Return every record exactly. Omit nothing.

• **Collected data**
>>>
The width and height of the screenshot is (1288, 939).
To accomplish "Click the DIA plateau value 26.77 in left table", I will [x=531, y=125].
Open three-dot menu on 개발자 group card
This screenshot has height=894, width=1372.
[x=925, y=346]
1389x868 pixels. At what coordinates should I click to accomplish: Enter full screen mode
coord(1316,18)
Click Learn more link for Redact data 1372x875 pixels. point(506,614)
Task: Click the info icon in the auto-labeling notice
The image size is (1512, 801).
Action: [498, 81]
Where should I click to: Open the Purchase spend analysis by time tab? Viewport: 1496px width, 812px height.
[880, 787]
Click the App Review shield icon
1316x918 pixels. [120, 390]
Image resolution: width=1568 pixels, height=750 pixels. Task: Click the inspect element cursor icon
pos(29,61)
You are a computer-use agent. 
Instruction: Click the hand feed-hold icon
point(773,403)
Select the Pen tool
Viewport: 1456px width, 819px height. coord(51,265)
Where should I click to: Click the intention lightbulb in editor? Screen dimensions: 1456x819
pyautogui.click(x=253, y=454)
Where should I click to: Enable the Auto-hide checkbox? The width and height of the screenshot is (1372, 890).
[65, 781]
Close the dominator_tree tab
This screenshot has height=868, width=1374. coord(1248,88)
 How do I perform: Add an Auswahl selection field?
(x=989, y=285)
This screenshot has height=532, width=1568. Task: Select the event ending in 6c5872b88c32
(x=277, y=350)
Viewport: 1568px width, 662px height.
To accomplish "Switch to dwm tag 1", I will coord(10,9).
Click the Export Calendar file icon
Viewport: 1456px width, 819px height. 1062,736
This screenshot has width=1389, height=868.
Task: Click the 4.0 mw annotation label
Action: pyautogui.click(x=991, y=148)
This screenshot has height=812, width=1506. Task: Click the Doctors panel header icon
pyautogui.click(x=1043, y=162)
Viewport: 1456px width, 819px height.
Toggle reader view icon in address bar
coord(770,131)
<<<
• **Expected output**
The width and height of the screenshot is (1288, 939).
To accomplish "Click the DIA plateau value 26.77 in left table", I will [x=531, y=125].
Open three-dot menu on 개발자 group card
This screenshot has height=894, width=1372.
[x=925, y=346]
1389x868 pixels. At what coordinates should I click to accomplish: Enter full screen mode
coord(1316,18)
Click Learn more link for Redact data 1372x875 pixels. point(506,614)
Task: Click the info icon in the auto-labeling notice
The image size is (1512, 801).
Action: [498, 81]
Where should I click to: Open the Purchase spend analysis by time tab? Viewport: 1496px width, 812px height.
[880, 787]
Click the App Review shield icon
1316x918 pixels. [120, 390]
Image resolution: width=1568 pixels, height=750 pixels. Task: Click the inspect element cursor icon
pos(29,61)
You are a computer-use agent. 
Instruction: Click the hand feed-hold icon
point(773,403)
Select the Pen tool
Viewport: 1456px width, 819px height. coord(51,265)
Where should I click to: Click the intention lightbulb in editor? Screen dimensions: 1456x819
pyautogui.click(x=253, y=454)
Where should I click to: Enable the Auto-hide checkbox? The width and height of the screenshot is (1372, 890).
[65, 781]
Close the dominator_tree tab
This screenshot has height=868, width=1374. coord(1248,88)
 How do I perform: Add an Auswahl selection field?
(x=989, y=285)
This screenshot has height=532, width=1568. Task: Select the event ending in 6c5872b88c32
(x=277, y=350)
Viewport: 1568px width, 662px height.
To accomplish "Switch to dwm tag 1", I will coord(10,9).
Click the Export Calendar file icon
Viewport: 1456px width, 819px height. 1062,736
This screenshot has width=1389, height=868.
Task: Click the 4.0 mw annotation label
Action: pyautogui.click(x=991, y=148)
This screenshot has height=812, width=1506. Task: Click the Doctors panel header icon
pyautogui.click(x=1043, y=162)
Viewport: 1456px width, 819px height.
Toggle reader view icon in address bar
coord(770,131)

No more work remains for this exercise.